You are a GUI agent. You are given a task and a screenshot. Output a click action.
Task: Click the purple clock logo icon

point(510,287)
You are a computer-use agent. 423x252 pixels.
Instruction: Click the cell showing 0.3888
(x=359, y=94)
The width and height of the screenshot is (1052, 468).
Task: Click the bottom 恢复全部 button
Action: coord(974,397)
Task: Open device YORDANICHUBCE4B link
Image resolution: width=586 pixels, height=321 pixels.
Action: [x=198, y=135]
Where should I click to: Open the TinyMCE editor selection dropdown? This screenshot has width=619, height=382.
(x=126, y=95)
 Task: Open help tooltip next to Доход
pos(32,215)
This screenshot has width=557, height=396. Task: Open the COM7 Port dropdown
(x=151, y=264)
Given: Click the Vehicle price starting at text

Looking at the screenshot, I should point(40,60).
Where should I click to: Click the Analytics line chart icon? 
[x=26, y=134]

---

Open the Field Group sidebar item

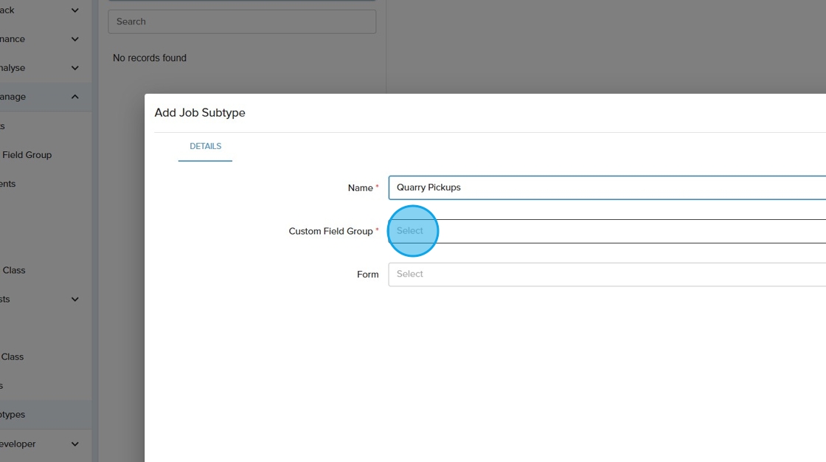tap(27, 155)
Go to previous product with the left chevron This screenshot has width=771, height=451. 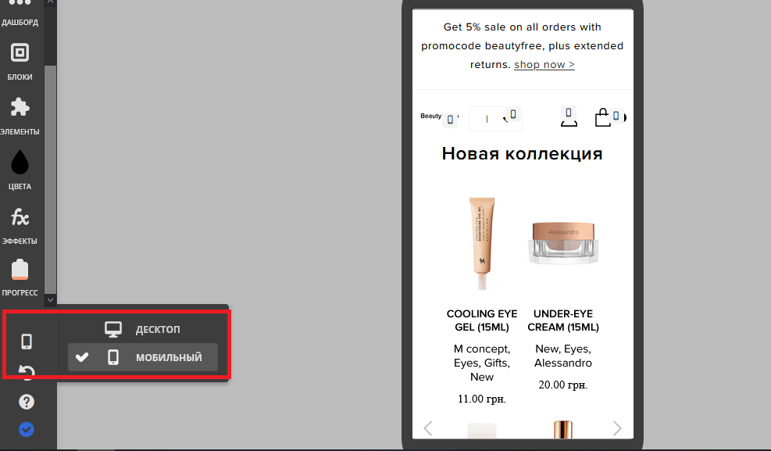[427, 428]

* * *

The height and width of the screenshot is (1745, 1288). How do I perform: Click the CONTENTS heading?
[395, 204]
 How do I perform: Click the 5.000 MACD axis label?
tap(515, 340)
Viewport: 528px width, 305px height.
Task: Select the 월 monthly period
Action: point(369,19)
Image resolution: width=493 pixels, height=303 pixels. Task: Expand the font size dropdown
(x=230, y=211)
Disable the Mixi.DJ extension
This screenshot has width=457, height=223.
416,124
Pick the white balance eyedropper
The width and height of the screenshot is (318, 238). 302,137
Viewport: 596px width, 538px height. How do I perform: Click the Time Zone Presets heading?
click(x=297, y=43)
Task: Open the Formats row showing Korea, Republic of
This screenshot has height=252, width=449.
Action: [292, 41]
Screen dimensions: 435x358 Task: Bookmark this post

#### [Work to be completed]
Report back each line in the material above that contains the string "agent".

#### [Exercise output]
You are a GUI agent. You are given a task and a screenshot. Output a click action.
You are a computer-use agent. 423x252 pixels.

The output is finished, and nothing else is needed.